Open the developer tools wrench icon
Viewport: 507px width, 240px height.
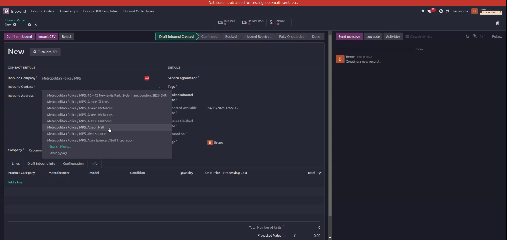click(x=448, y=11)
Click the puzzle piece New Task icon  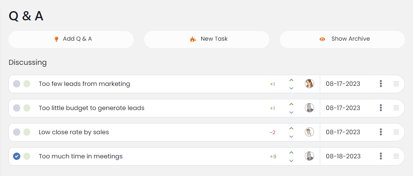[x=193, y=39]
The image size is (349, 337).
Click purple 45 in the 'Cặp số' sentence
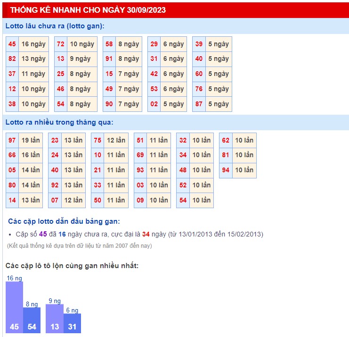pos(43,234)

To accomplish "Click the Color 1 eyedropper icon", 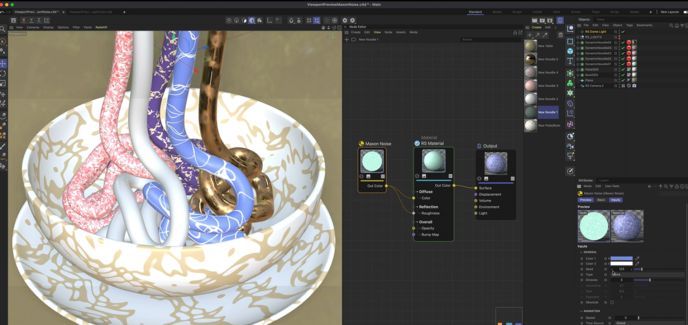I will coord(637,259).
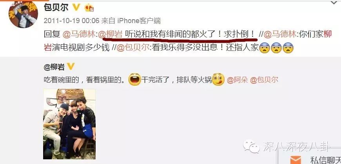Open 包贝尔 username link in post header

[x=56, y=7]
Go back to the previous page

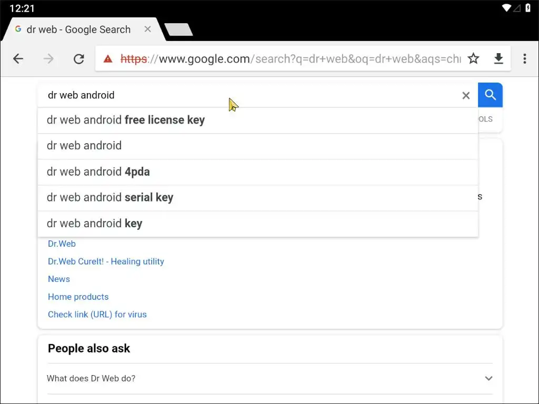point(18,59)
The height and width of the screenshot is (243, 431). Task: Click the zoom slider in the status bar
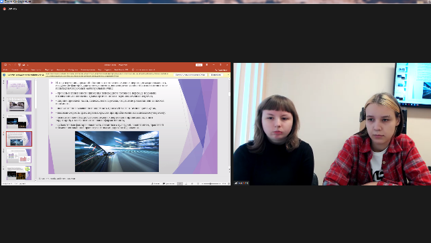(211, 183)
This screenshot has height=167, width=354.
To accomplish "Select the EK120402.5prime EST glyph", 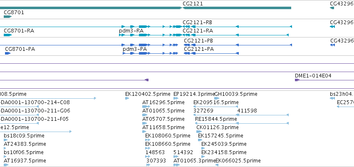I will pyautogui.click(x=127, y=98).
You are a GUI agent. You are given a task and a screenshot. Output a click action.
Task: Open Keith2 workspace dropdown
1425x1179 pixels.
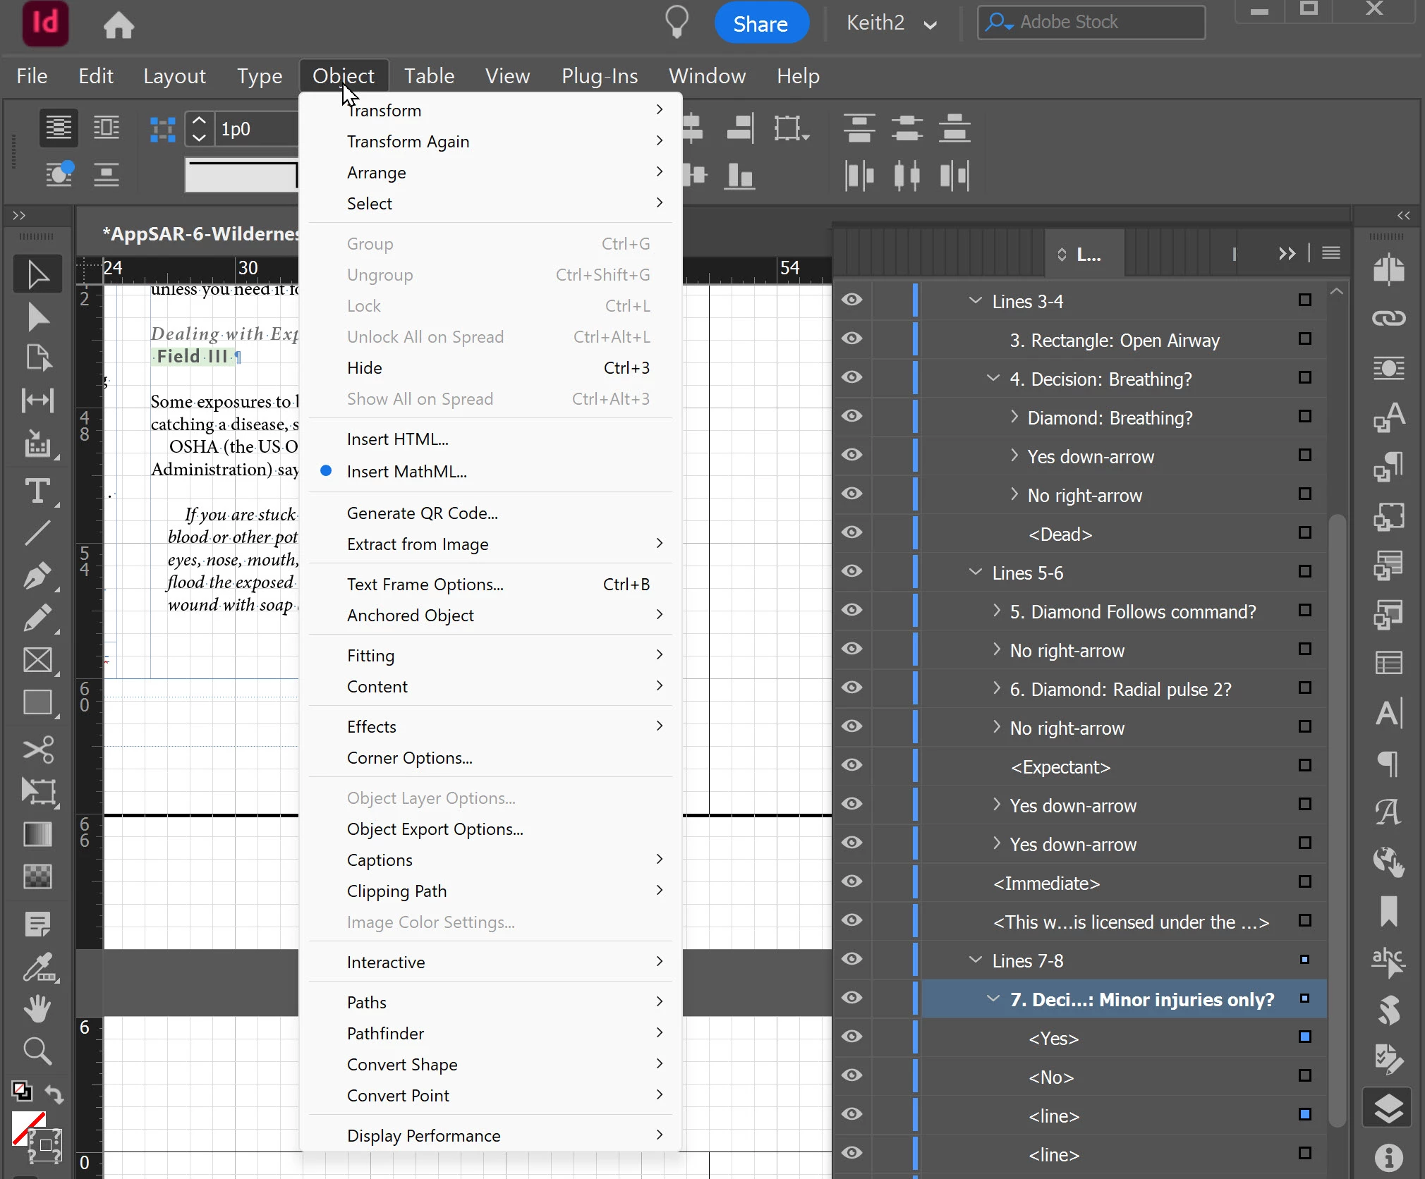coord(891,23)
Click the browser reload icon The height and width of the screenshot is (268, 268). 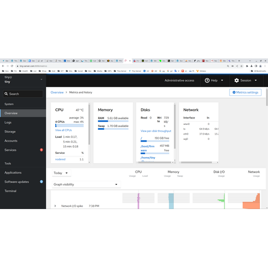pos(12,66)
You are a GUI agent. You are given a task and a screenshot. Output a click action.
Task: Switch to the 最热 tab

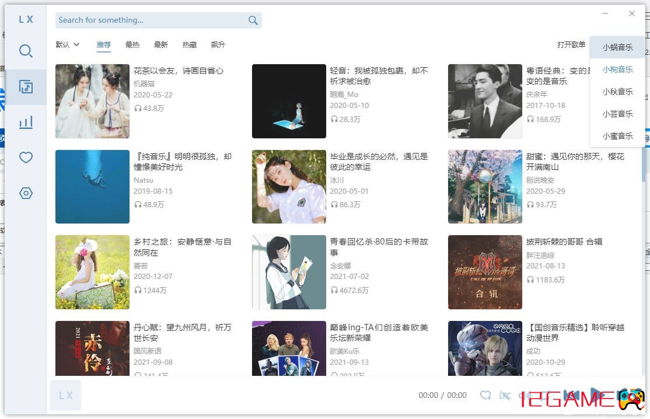tap(132, 45)
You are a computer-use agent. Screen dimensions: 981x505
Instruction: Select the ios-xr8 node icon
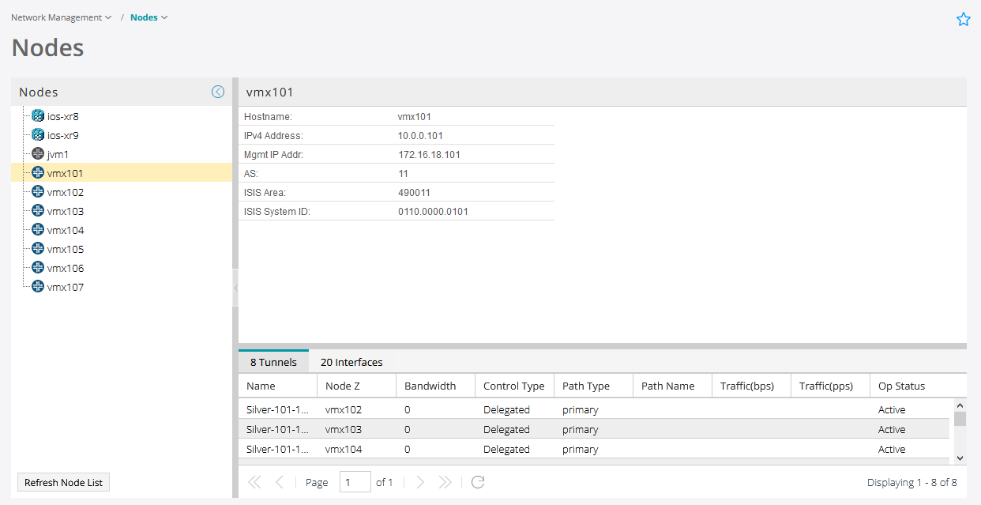coord(37,115)
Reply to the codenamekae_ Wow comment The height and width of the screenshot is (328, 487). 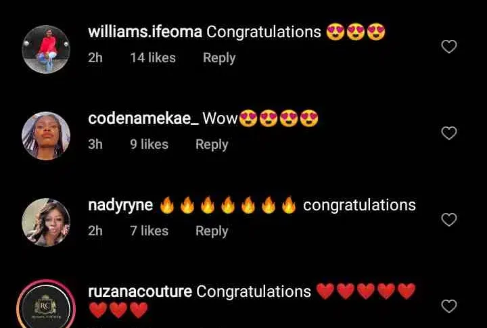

::::

(EXERCISE TASK):
Rewrite the stretch of the material above from the line containing "You are a computer-use" through the end, requests included, and shift every coordinate in the answers by adding 114 to it. Leave the pictures out of your answer.

(WRITTEN SOLUTION):
You are a computer-use agent. Screen dimensions: 981x505
Instruction: Select the ios-xr8 node icon
coord(151,229)
Reply to the codenamekae_ Wow comment The height and width of the screenshot is (328, 487). 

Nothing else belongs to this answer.